Tweaks to compare-and-exchange functions
4 years ago
Move choice between weak and strong CAS out of the C parameter list in `CAtomics`
- In the `CAtomics` module, all types have direct `CompareAndExchangeWeak` and `CompareAndExchangeStrong` functions rather than a single function with a parameter selecting between strong and weak.
- The old version of `CompareAndExchange` with a `CASType` parameter still exists, but forwards to either of the other two, making it objectively worse.
- `SwiftAtomics` internally adapts to the above, but is otherwise unchanged.
Fix for Windows
4 years ago
- use `intptr_t` in tagged pointer unions.
Simplifications, mostly.
4 years ago
- Changes the default memory ordering parameters in SwiftAtomics.
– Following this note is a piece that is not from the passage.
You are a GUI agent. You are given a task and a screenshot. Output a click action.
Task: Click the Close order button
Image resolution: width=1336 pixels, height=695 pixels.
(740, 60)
The defaults are now `.acquire` for loading operations, `.release` for storing operations, and `.acqrel` for read-modify-write operations.
- Removes the `load()` function on `AtomicReference`.
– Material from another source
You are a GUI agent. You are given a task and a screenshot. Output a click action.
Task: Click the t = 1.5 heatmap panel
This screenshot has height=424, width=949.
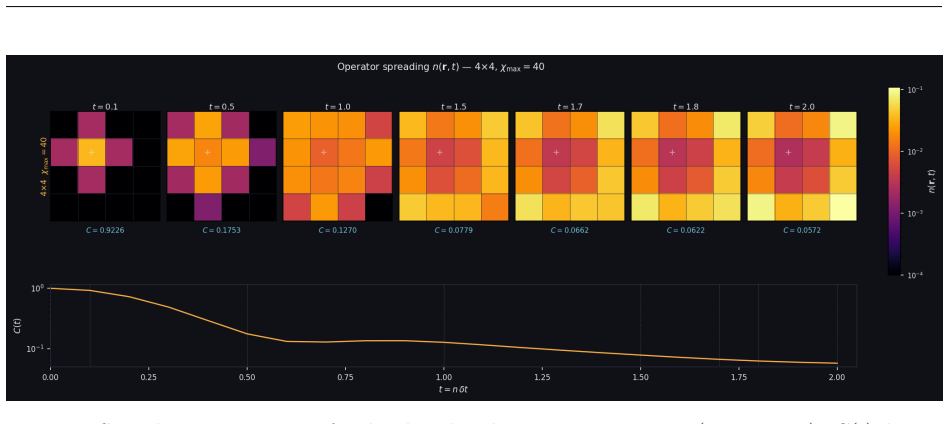point(454,166)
`load` required locking, and it failed once every several million attempts (under contention), and that just wasn't good enough. (It fails seldom enough that what I thought had been extensive testing prior to version 4.2.0 was in fact insufficient.) There's been a fair bit of trying to fix it in the last year, but nothing has completely worked. The correct solution may require collaboration with Swift's ARC reference-counting runtime, and therefore will have to wait until a similar type appears in the standard library.
This release has major changes to the `CAtomics` package, in that it no longer uses swift-style function names, but uses (once more) C-style names: it switches from using the `SWIFT_NAME` macro to `__attribute__((overloadable))`. This allows all the necessary changes to have a similar shape, as
`AtomicInt.load(_ order: LoadMemoryOrder)`
becomes
`CAtomicsLoad(_ atomic: UnsafeMutablePointer<AtomicInt>, order: LoadMemoryOrder)`.
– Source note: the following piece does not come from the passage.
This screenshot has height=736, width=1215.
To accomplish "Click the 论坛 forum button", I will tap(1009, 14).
The Swift-style module is renamed to `SwiftAtomics`, which is less presumptuous than just `Atomics`.
(Still presumptuous, but the standard library is unlikely to ever have a module named `SwiftAtomics`.)
Finally, tagged pointers are now usable from the `SwiftAtomics` module, after having been usable from `CAtomics` since `4.4.0`.
Fix for Swift 5 compiler
5 years ago
- The Swift 5 compiler no longer imports structs with large alignments.
This defeats the approach I previously took to pad structs.
- In order to get padded structs to mitigate false sharing effects, the package
now inserts explicit padding rather than explicitly requesting a large alignment.
This is not the ideal solution, but it's good enough for most cases.
- The padded types are renamed from 4.4.0, with abject apologies to anyone
who might be affected. I should have tried building with Swift 5 a tad earlier.
- Adds tagged pointers to the CAtomics package, taking advantage of 128-bit atomic instructions in x64 and ARM64
- Adds cache-aligned variants to various types from CAtomics. These types take an entire cache line to themselves, which can be useful in some cases.
- Adds initializers, such as `AtomicInt32.init(_ value: Int32)` and `AtomicRawPointer.init(_ pointer: UnsafeRawPointer)`. Previously one had to use a default initializer followed by a call to the `initialize` method.
- Adds a compare-and-swap operation to `AtomicReference`
- Supports the Windows build of Swift
Improvements for Swift 4.2
5 years ago
Improvements for Swift 4.1
5 years ago
Improved CAtomics
6 years ago
The underlying C package has a nicer interface when used from Swift.